SwissCHEESE Robot Car Development

Hello world! (Cheesy, huh?) As a summer student at CAROBOT Learning and Research Organization, I was tasked with following a modified engineering design process to develop a new car design for the CAROBOT SwissCHEESE Education kits.

Step 1. Identify Needs

The first step in the modified engineering design process is to find the customer’s needs. Through discussion with my superior, I had come up with the following list of needs:

Step 2. Establishing Car Specifications

The next step involved creating a list of metrics that helped us quantify our needs.

Then I came up with a list of marginally accepted and ideal values for our metrics.

By acknowledging the constraints, I could move on to the next step.

Step 3. Generate Product Concepts

Now came the fun part: producing design sketches.

Concept 1 was the idea of a modular car where certain parts could be exchanged for others.
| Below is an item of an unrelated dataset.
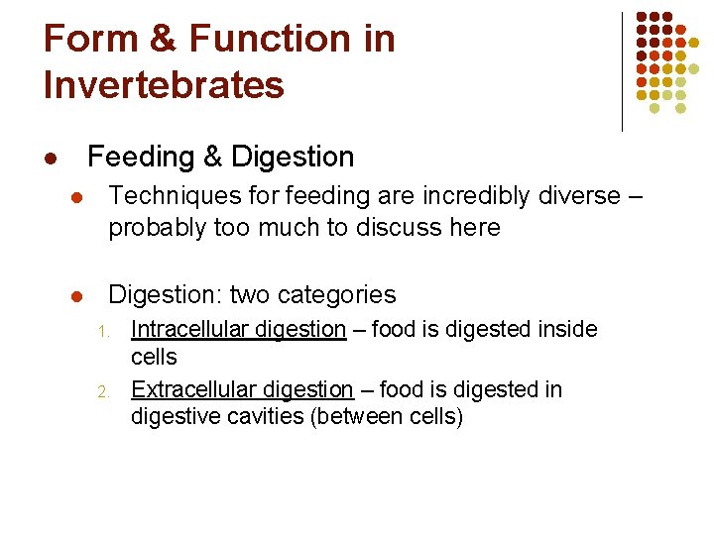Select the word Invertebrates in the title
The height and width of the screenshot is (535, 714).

An idea with this concept was the use of slide-in feature where the base carrying the Arduino and breadboard could be slid into a frame. However, this idea was later dismissed because sliding parts are prone to wearing out.

Concept 2 was a minimal design with only the core components attached on the base. These core components included 2 motors, the Arduino and SwissCHEESE boards, a breadboard and a caster.
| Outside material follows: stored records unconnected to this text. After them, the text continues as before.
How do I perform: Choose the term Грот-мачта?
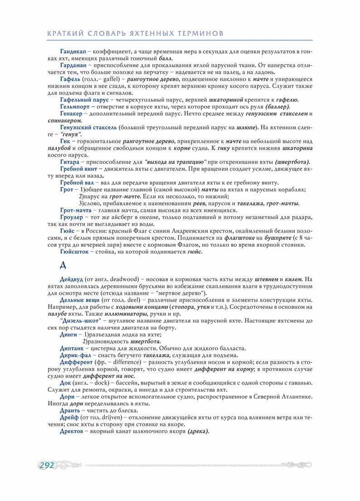(75, 210)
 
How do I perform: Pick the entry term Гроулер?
(71, 218)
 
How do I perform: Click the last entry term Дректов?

Concept 3 was the opposite of the first concept; instead of keeping the flexibility that comes with using multiple parts, the compartment design only would work with components of similar size. The pro of having such a design would be a more rigid model, where parts must stay in the confines of discrete sections.

Concept 4 was based on a DIY car called the Donkey Car. This design would make the car much sturdier in exchange for more material.

Concept 5 was popular with some of the board members. The concept gives the person assembling it creative freedom to place components where they want to. Furthermore, this is a multi-layer concept. The first layer holds the battery, the second layer holds the microcontroller and other electronics parts, and the last layer for customization.

A final idea was the use of having a sleek-looking car that would have hinges to open the cover. However, the costs would increase because this is a 3D printed design.

Step 4. Select Product Concepts

I chose concept 2 because of its simplicity, only the base, and two caster attachments needs a laser cutter. Concept 5 was a popular contender, but the hexagonal shape caused the breadboard and battery to jut out at odd angles.

Step 5. Test Product Concepts

For the chosen concept, I designed the parts using Solidworks and Draftsight.

Note: The caster is not shown in the diagram below as it was difficult to find a solid model of the specific caster used.

Step 6. Set Final Specifications

From this model, I noted a few weaknesses. The edges were sharp, and although the board looked aesthetically pleasing, the contours on the sides restricted where the user could place the motor attachments. For the last model, I added a servo slot to the base, rounded the edges, and removed the contour on the sides.

Step 7. Economic Analysis

The cost of the new car is much less than that of the earlier one due to less material being used. That is because the earlier model had two layers, compared to one layer for the new model.

Step 8. Assembling the Car

Some of the parts  in the earlier design were no longer needed, and this resulted in assembly time decreasing. The size of the new base board is around the same as the earlier one.